A ideia do respeito total que o crítico deve à intenção do autor de uma obra de arte, se a quiser analisar e avaliar, encontra-se claramente exposta já no Essay on Criticism (1711) de Alexander Pope: “In every work regard the writer’s end, / Since none can compass more than they intend.” Teremos de esperar, de facto, por meados do século XX para que esta tese seja refutada de forma assumida. Para W. K. Wimsatt e M. C. Beardsley, o texto pertence “ao público”, mas segundo o princípio que obriga a não ser prerrogativa de nenhum leitor a tarefa de definir autoritariamente o sentido do texto, que deve ser sempre aberto e plural. Entendemos melhor a importância desta denúncia crítica, com justa actualidade, se aceitarmos que a crítica literária não deve ser crítica de autor sob o pretexto de um texto, mas, pelo contrário, crítica de um texto sem o pretexto de existir um autor por detrás dele. Dito de outra forma, não devia interessar à textualidade o autor enquanto autor de um texto, porque logo que produz esse texto colocou à nossa disposição indiscreta um objecto de investigação que pode dispensar na totalidade os problemas de autoria, geralmente reservados para a disciplina dita com alguma ambiguidadecrítica textual” – quando seria mais claro que se chamasse também “crítica autoral”, já que não se limita a tratar só da fixação dos textos mas também se embrenha em especulações sobre autoria. Repetindo essa ideia já aduzida por Wimsatt e Beardsley, de que um “poema pertence ao público”, tal há-de significar que um texto literário, uma vez revelado/publicado, pertence ao património do leitor. Hoje podemos ver como a textualidade pós-estruturalista nunca admitiu que um autor pudesse ter qualquer tipo de poder sobre a leitura que nasce a partir do momento em que o texto literário surge publicado. Se um autor não quiser submeter a sua obra de arte à soberania (ou tirania, se se preferir) da crítica, então o que deve fazer é simplesmente deixar inédita essa obra e guardá-la para si, argumenta-se na perspectiva anti-intencionalista.

Se o New Criticism não soube defender-se de uma censura habitual que lhe foi dirigida sobre a concepção do texto literário como estrutura verbal independente quer das intenções do autor quer de condicionalismos históricos, levando a uma multiplicidade de interpretações, coube sobretudo à crítica pós-estruturalista justificar tal crença, ao legitimar o texto literário como fonte de sentidos ilimitados.

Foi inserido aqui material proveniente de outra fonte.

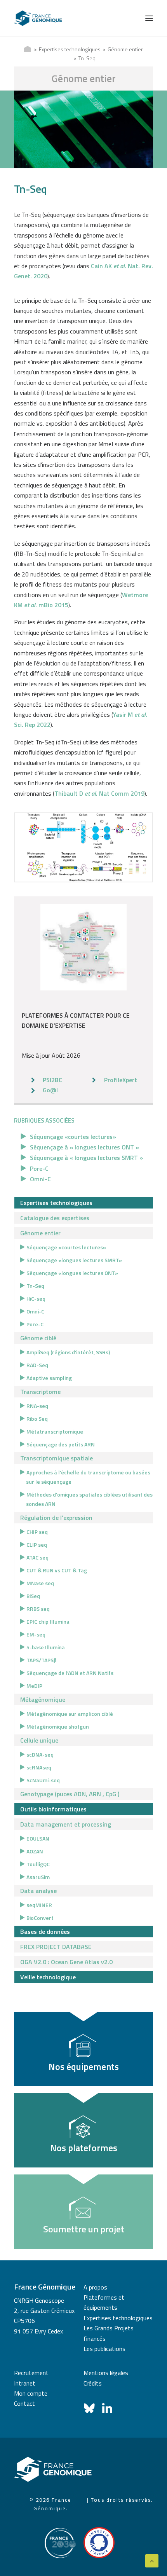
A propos (95, 2287)
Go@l (50, 1090)
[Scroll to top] (151, 2560)
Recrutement (31, 2372)
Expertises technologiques (70, 49)
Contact (24, 2403)
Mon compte (30, 2393)
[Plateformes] (83, 947)
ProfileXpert (120, 1080)
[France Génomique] (38, 18)
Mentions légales (106, 2372)
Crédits (93, 2383)
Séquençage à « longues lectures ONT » (84, 1147)
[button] (149, 18)
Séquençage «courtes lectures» (73, 1136)
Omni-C (40, 1179)
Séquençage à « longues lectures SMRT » (86, 1157)
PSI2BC (52, 1080)
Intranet (24, 2383)
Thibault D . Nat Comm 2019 (99, 793)
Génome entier (125, 49)
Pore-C (39, 1168)
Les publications (104, 2348)
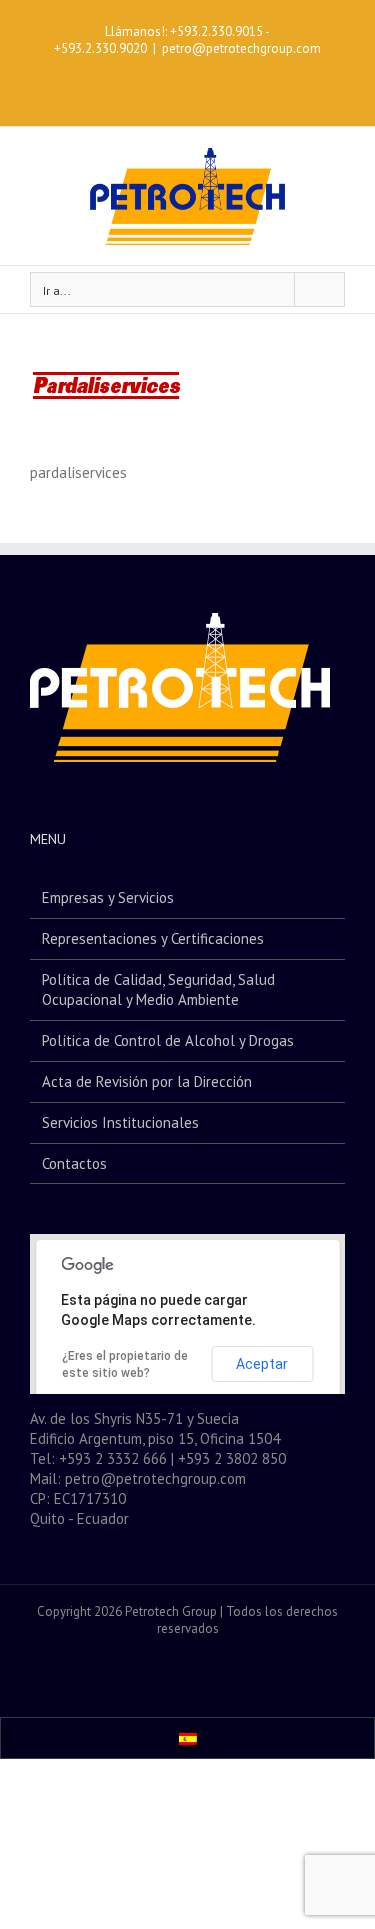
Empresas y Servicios (108, 897)
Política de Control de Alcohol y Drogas (168, 1040)
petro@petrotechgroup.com (241, 48)
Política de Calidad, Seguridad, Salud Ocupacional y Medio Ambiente (158, 989)
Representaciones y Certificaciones (153, 938)
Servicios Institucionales (120, 1122)
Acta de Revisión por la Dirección (147, 1081)
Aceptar (262, 1364)
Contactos (74, 1163)
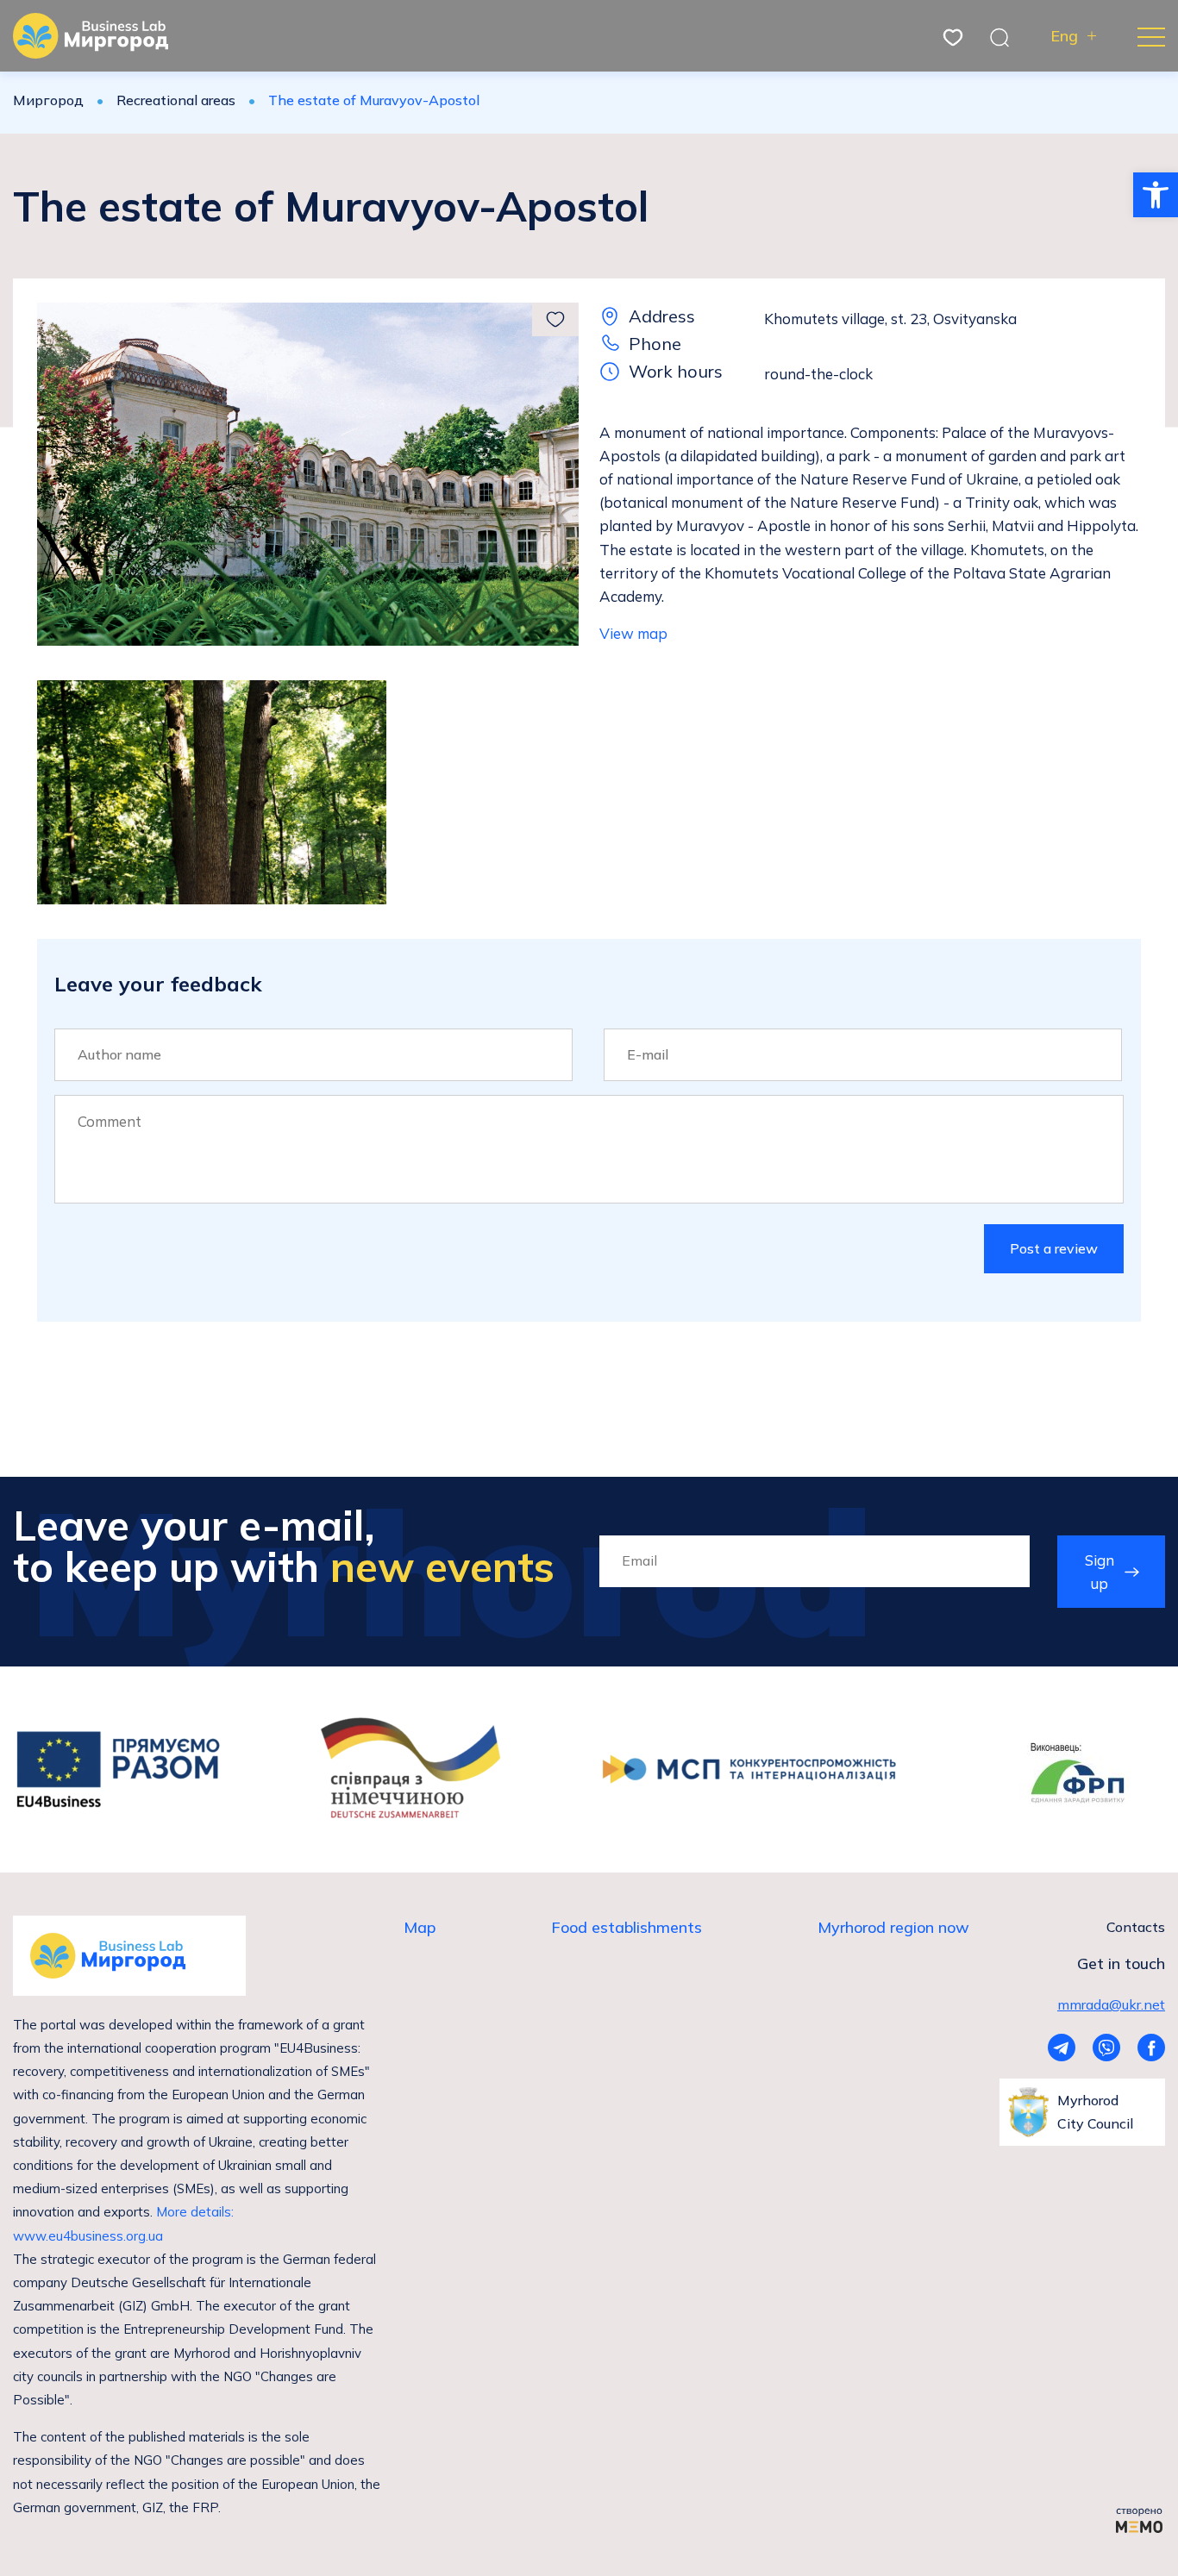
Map (419, 1927)
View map (633, 633)
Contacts (1135, 1926)
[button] (1155, 194)
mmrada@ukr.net (1111, 2004)
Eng (1064, 36)
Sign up (1099, 1571)
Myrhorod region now (893, 1927)
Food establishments (626, 1927)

A principal facção do New Criticism norte-americano, cuja influência ainda se faz sentir fortemente nos dias de hoje, sempre tentou menosprezar a teoria em favor da prática de interpretação de textos individuais, por isso não surpreende o desafio que nas últimas décadas as propostas pós-estruturalistas apresentam ao privilegiar a especulação teórica ao mesmo tempo que não se negligencia a prática crítica. O ponto em que as propostas pós-estruturalistas mais se afastam do New Criticism é talvez o que diz respeito à validade da soberania da crítica que se fundamenta no princípio de que o sentido de um texto pode, por um lado, ser sempre determinado e, por outro lado, ser determinado definitivamente. Estes pressupostos discutíveis remetem desde logo para uma espécie de fatalidade do sentido, que acabará por ser encontrado de alguma forma e para a sua garantia interpretativa, isto é, qualquer interpretação parece estar garantida por norma. Ora, o que a desconstrução tem vindo a defender e a demonstrar, pelas inúmeras leituras profundas de textos sobre os quais se julgava já ter sido dito o que havia a dizer, é que o sentido de um texto é a última coisa que o crítico pode garantir.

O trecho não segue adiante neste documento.